Anyway, between the penultimate and the ultimate fish, the guild’s awesome bear tank Nyngo logged in and called out for a random something or other. After about 20 minutes he’d put together a group for a random heroic – which turned out to be Shadowfang Keep – and off we went. With some glitches. There were three of us from the guild – myself, Nyngo, and a cat druid I’d not really met before. We started out with two shamans that Nyngo knew, but one was having computer problems, and dc/d before the first mobs, came back as a shadow priest, and dc/d after the first mobs. About two thirds of the way through the other shaman had some real-life issues and had to log out as well, and we picked up a pretty good warrior who was entirely silent throughout the run, and a worgen mage.

As an aside, I think that’s the first worgen mage I’ve seen. I’ve seen lots of rogues and a vast number of warriors, and little else.

Anyway, off we went.

Now, SFK was the first Cataclysm heroic I did with Belmann, some months back, and I did it that time accidentally, not realizing I’d queued for heroics rather than normals. On that occasion I was lucky to have a very well geared group, and we got through it fine. This time we had a pretty well geared group, but more importantly we had players who knew how to play their characters effectively. Nyngo has always been a damned fine tank, and I spent a good deal of time throughout Wrath watching his furry bear butt bounce around as he flattened everything up to and almost including Arthas. But in this instance, we also had DPS that were sensitive not just to the mechanics of each fight, but sensitive to the needs and strengths of the other toons they were running with.

I’ve got mixed feelings about SFK. I only ran the vanilla version a few times, and found it an interesting design, but much of it felt somehow claustrophobic. The physical design is almost unchanged, even though the content is radically different now, and the hemmed in claustrophobic feeling remains.
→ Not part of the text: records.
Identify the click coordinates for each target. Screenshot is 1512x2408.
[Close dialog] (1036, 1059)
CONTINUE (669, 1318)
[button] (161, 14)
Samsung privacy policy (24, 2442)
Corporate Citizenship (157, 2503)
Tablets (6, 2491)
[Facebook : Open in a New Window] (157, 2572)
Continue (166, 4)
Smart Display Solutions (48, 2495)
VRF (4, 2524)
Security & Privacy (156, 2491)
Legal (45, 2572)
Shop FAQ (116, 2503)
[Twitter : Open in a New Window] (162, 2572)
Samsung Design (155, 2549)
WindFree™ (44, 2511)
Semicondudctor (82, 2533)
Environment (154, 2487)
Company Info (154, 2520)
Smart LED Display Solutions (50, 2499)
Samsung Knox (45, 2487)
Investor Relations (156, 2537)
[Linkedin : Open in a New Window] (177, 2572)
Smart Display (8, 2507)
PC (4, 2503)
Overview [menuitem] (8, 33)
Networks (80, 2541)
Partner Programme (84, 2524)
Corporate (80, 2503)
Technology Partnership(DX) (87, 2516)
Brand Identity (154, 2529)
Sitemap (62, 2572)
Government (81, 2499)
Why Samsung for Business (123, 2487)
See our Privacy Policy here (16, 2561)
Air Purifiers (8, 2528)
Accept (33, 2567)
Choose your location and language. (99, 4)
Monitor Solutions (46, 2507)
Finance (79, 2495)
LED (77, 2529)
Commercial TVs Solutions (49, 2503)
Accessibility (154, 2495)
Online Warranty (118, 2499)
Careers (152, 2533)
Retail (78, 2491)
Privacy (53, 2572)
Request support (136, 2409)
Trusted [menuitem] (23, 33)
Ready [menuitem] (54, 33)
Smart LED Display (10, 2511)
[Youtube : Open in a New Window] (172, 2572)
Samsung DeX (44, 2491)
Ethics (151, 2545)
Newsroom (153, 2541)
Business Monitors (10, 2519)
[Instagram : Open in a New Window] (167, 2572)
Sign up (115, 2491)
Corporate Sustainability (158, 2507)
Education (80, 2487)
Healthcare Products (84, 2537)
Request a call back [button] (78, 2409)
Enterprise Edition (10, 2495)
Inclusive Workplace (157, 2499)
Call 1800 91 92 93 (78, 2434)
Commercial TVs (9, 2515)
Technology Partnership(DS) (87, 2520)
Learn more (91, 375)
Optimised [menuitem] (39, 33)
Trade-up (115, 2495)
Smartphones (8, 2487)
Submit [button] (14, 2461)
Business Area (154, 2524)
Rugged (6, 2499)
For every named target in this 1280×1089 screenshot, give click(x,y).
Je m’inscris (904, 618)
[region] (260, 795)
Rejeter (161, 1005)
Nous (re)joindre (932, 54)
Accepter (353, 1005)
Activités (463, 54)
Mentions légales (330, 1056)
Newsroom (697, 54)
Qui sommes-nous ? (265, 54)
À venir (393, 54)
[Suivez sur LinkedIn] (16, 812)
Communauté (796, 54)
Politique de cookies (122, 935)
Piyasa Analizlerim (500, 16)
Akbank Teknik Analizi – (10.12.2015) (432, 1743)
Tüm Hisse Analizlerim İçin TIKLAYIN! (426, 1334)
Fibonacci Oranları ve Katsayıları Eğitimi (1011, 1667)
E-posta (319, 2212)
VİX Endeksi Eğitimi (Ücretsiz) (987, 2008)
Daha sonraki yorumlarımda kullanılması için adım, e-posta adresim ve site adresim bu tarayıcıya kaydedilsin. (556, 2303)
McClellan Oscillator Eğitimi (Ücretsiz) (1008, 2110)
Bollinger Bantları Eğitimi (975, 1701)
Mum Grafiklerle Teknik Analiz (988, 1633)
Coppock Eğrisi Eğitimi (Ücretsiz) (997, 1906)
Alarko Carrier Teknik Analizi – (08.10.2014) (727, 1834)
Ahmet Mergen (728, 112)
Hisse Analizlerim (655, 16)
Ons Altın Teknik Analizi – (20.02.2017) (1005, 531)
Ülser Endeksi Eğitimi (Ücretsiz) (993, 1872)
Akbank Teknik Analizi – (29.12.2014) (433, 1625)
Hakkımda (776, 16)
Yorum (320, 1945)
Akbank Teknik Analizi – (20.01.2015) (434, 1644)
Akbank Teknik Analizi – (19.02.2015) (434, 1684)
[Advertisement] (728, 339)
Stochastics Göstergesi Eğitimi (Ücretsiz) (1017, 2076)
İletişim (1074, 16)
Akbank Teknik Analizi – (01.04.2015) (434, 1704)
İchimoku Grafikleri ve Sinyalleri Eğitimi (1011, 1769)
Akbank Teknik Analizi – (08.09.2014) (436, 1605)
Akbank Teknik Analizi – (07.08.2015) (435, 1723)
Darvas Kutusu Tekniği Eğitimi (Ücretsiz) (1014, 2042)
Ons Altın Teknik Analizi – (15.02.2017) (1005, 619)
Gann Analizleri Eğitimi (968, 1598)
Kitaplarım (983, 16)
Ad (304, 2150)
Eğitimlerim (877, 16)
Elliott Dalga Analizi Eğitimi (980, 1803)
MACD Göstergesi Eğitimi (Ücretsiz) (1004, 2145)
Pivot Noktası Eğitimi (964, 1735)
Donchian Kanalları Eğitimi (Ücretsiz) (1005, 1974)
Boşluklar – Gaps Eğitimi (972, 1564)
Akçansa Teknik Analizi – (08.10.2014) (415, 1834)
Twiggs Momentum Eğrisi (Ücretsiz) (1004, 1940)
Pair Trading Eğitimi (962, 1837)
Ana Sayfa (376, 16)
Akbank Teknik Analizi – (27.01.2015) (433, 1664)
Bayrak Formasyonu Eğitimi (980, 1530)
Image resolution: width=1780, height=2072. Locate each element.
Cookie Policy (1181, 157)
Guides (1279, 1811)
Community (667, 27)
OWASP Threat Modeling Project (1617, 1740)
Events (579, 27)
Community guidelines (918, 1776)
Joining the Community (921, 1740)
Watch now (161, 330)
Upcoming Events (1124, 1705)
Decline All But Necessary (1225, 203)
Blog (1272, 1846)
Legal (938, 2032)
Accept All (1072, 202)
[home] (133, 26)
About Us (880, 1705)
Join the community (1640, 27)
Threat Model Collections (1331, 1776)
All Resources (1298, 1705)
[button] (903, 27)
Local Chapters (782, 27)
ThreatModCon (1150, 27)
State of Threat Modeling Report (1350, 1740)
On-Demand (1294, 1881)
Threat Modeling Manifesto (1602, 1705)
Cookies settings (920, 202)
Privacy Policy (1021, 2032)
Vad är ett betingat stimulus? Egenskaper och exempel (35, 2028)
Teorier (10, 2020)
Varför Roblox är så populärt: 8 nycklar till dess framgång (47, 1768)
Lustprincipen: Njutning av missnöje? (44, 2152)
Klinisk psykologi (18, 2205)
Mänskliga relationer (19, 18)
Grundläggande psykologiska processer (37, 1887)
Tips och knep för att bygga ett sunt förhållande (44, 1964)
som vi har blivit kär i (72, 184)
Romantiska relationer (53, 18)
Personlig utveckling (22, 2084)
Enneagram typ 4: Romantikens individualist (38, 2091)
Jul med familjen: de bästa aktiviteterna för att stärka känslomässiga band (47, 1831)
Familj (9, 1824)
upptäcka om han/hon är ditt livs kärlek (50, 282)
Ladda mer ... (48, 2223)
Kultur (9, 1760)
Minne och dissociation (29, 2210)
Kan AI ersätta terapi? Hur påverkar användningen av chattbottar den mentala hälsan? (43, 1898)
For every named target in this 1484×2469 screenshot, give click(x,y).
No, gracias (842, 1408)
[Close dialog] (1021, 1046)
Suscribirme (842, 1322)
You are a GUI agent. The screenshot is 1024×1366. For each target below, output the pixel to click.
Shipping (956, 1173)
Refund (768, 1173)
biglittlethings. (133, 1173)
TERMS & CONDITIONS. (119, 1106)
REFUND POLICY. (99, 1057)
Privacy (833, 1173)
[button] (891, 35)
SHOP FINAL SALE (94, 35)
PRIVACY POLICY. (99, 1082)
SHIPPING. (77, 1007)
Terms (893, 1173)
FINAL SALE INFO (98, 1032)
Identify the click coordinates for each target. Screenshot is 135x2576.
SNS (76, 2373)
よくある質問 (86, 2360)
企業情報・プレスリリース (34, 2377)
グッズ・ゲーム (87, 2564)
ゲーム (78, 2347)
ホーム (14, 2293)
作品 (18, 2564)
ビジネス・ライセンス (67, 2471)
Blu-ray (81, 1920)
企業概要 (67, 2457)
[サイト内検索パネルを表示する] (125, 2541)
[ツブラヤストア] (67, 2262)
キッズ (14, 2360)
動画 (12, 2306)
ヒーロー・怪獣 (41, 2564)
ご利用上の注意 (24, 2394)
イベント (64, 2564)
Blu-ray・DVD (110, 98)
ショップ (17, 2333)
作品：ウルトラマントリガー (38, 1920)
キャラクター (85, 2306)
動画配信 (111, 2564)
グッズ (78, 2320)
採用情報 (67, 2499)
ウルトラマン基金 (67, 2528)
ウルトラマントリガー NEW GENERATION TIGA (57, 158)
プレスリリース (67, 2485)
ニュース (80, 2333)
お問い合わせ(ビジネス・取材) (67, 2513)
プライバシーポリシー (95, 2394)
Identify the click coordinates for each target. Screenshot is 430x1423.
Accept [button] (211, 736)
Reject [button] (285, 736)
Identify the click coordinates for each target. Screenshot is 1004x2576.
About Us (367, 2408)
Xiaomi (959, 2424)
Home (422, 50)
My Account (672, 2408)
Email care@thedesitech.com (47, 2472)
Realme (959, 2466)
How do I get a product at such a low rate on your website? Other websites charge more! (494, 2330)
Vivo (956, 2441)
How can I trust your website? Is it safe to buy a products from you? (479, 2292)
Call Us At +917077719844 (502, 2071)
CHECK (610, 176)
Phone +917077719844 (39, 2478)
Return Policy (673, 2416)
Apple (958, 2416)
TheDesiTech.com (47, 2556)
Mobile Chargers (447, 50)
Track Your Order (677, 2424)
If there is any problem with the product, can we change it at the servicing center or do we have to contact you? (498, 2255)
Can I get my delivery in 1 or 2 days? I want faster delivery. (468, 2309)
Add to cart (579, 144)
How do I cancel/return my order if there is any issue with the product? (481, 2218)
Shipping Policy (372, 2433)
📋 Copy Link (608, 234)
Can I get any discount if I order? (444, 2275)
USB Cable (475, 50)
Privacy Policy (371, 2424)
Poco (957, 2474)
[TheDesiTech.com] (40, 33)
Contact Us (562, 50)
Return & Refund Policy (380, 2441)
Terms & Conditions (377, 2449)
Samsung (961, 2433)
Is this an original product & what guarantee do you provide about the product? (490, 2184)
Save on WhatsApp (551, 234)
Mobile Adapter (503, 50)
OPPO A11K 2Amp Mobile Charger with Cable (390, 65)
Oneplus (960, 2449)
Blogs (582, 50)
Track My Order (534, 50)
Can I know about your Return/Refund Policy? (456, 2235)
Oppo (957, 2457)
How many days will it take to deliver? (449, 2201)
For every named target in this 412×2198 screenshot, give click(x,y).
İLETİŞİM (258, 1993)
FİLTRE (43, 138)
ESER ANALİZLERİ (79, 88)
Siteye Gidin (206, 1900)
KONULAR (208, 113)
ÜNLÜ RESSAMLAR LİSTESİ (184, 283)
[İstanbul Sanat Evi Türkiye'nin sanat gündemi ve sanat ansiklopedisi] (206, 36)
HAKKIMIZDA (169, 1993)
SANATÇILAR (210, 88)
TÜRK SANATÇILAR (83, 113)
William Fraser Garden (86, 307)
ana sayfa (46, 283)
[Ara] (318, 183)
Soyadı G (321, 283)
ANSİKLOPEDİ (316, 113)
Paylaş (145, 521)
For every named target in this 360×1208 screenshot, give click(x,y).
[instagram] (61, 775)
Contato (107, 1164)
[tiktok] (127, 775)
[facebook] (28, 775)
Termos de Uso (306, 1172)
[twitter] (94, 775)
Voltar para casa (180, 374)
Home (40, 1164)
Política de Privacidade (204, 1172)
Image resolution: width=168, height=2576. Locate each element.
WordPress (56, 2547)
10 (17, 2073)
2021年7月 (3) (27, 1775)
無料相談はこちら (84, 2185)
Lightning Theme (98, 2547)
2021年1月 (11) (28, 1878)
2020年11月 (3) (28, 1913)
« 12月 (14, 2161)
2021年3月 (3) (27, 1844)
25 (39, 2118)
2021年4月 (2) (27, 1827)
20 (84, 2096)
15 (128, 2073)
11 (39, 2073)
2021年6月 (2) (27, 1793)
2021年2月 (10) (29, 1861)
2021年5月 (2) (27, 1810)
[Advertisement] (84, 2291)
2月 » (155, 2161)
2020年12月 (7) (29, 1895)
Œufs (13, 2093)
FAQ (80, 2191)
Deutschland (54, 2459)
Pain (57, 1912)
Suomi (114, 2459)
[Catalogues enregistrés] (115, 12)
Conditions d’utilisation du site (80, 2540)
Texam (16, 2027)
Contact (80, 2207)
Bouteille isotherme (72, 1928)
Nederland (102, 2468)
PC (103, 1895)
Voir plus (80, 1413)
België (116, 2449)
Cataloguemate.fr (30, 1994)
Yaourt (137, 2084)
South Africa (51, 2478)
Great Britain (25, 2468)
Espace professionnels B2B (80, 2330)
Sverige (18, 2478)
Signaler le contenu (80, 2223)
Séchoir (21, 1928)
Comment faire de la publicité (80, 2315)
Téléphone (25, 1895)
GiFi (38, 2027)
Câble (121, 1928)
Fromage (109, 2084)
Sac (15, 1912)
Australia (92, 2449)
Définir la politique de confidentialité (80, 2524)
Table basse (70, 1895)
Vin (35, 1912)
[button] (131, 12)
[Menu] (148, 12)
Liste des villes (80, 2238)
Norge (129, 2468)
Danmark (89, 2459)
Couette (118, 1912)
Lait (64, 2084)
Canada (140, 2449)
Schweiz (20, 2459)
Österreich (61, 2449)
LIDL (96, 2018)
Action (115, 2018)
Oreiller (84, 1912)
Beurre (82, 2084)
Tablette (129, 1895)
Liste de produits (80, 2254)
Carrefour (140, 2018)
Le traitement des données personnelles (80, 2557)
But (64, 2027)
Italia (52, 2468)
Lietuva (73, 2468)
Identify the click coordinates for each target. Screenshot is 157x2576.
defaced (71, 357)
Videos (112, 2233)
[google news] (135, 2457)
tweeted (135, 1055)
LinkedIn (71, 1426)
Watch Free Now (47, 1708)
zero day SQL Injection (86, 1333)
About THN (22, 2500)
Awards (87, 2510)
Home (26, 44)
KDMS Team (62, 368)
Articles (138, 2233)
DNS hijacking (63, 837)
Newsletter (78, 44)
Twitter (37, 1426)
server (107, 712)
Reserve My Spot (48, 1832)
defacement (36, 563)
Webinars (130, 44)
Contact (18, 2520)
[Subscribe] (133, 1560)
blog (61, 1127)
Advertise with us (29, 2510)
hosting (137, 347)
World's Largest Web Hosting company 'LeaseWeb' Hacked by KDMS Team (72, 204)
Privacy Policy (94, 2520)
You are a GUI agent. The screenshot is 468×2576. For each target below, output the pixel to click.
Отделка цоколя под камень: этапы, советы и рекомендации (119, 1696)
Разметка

I don’t know how it is for other healers, but SFK has the physical features that make it a fraught experience for me – lots of stairs and twisty narrow corridors make for horrid line-of-sight issues, meaning I was often standing very close to the tank, and the low ceilings make for weird and obscured camera angles.

The vanilla version had a strange and melancholy flavour, possibly enhanced by it being so isolated and difficult to get to, and I suspect few Alliance players ever ran it. There was a great deal if lore bound up in and around it though, and the revised version uses that lore to make a compelling story and experience – you sweep into the Keep as the pointy end of a liberation force, cleansing it evil, etc etc. So apart from the slightly disconcerting aspect of clearing a boss room of evil worgens only to have it fill up with good worgens with roughly the same character model…

The other thing I don’t like about the design is that the first boss, whatever his name is, is considerably tougher than the rest. Maybe they put him in as a gear check, but as a healer it’s a rotten fight: as a holy priest, it takes a *lot* of mana to get everyone back up after he does that horrid choking effect, and if there is insufficient DPS to get him down before my mana pool is exhausted, it’s a wipe. It feels like a cop-out on the part of the designers in that winning the fight is not a matter of finessing and dealing with the fight mechanic, but simply a matter of having crossed the numerical threshold.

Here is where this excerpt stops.